それはそうですね、こんなもの、廊下にもってきてもらったら困りますよ。ぬれるし、だれかが掃除しないといけないし、他の子がすべってころぶかもしれないし・・・。
でも、相手はJくんです。
アスペルガーの診断を受けています。
さあ、どうなるか。
「なんでだ!!!」
と叱る。すると、
「だって、ぼくがつくったから」
ぼくがつくったら、なんで廊下に持ってくることになるのか、そのあたりの論理は、なんだか飛躍している感がありますね。
そこで、担任の先生が、さらに激怒します。
「なんでお前がつくったら、もってくることになるんだ!ここは廊下だぞ!そんなもの持ってくるな!」
たまたま朝の出勤時、職員室までの通路でしたので、通りすがりに、
「これは、混乱するなあ」と思いながら聞いていました。
「なんでだ!?」
と聞くこと自体から、すでに迷路に迷い込んでいるようです。正しい対応は、どのようにしたらいいのでしょう。

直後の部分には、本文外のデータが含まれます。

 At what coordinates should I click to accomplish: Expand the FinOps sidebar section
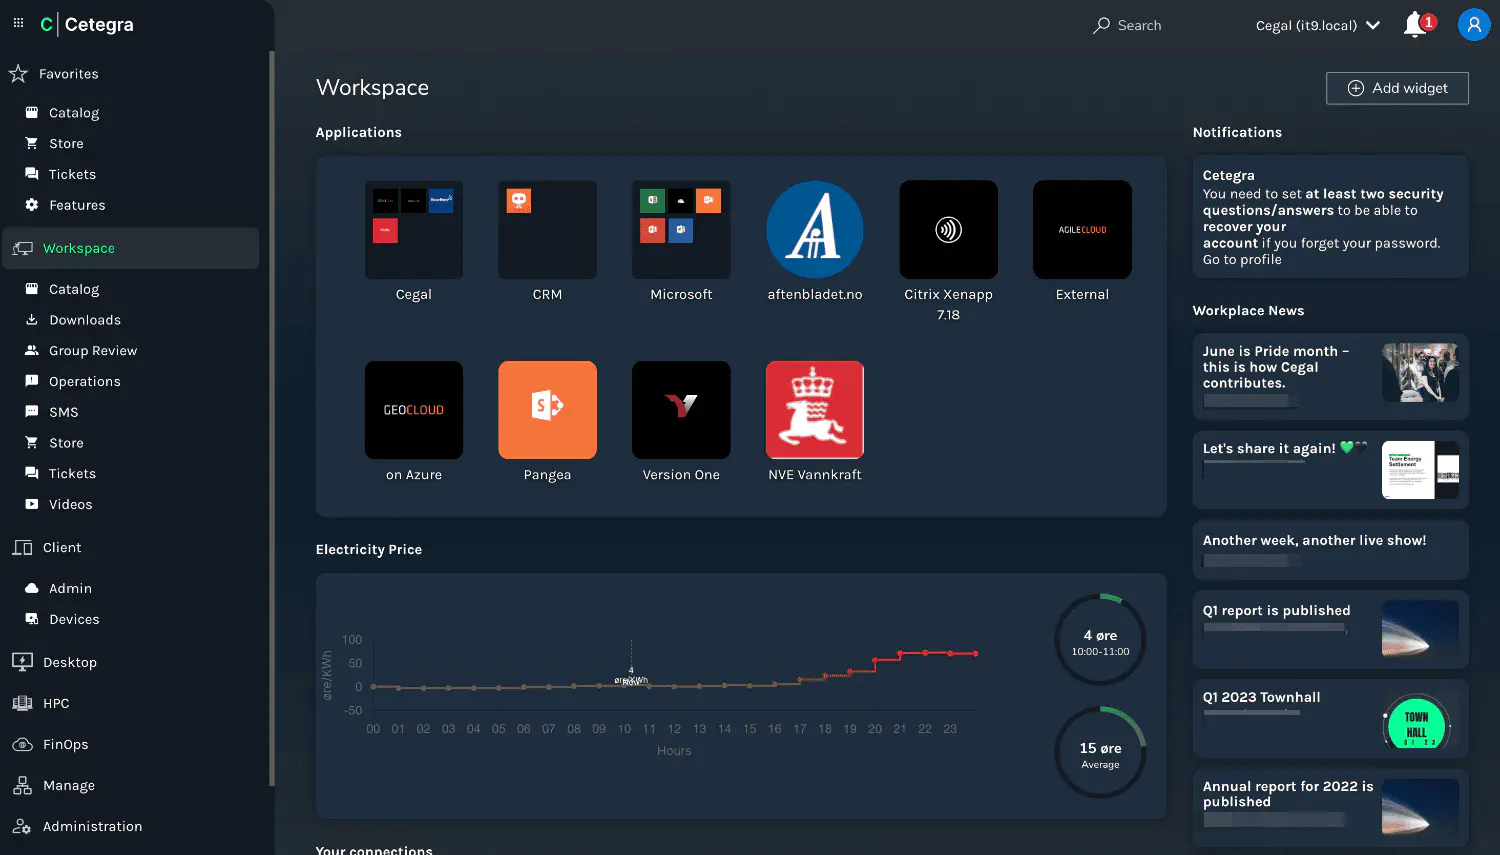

Jくんは、なんでだ?と聞かれたので、自分なりの理由をがんばって言ったのに、そのあとで、さらに激怒されて、もう途方もなく混乱しています。顔全体が暗くなり、目つきがあやしくなり、どうしていいか、わからないからパニックになるのを精いっぱい抑えている。
さて、同じような場面で、同じ日に起きたこと。
これは、ベテランの、特別支援の先生の姿です。
これも、偶然、廊下で見かけました。
さすが、特別支援の先生ですね。
特別支援の先生は、叱らないのです。
それで、子どもは、先生に信頼感を持つし、言うことを聞くようになっていくのです。自分を理解してくれる先生だ、と思うから。
さて、年配のO先生です。
女性の、なんだかすてきな田舎の母ちゃん、という感じの先生。
廊下に現れたのは、1年生の、ADHDの子です。
高学年のJくんと同じように、雪の塊を廊下に持ち込み、ツルーッとすべらせて持ってこよう、というつもりのようでした。
いい笑顔で、わらいながらすべらせています。
1年生の他の男子も何人か、それを見て楽しそうにしています。
女の子たちの中には、先生に叱られるのではないか、と不安げに見守っている子もいました
「あれれれ?雪のかたまりかな。雪がすべってきたぞー」
にこにこしながら、1年生に話しかけて行きます。
それから、
「いやあ、これ、つるつるすべって、ぬれちゃったなあ。見て御覧。廊下がべたべたにぬれてしまったぞー。」
1年生の子が、うしろを向きました。顔はまだ笑っていました。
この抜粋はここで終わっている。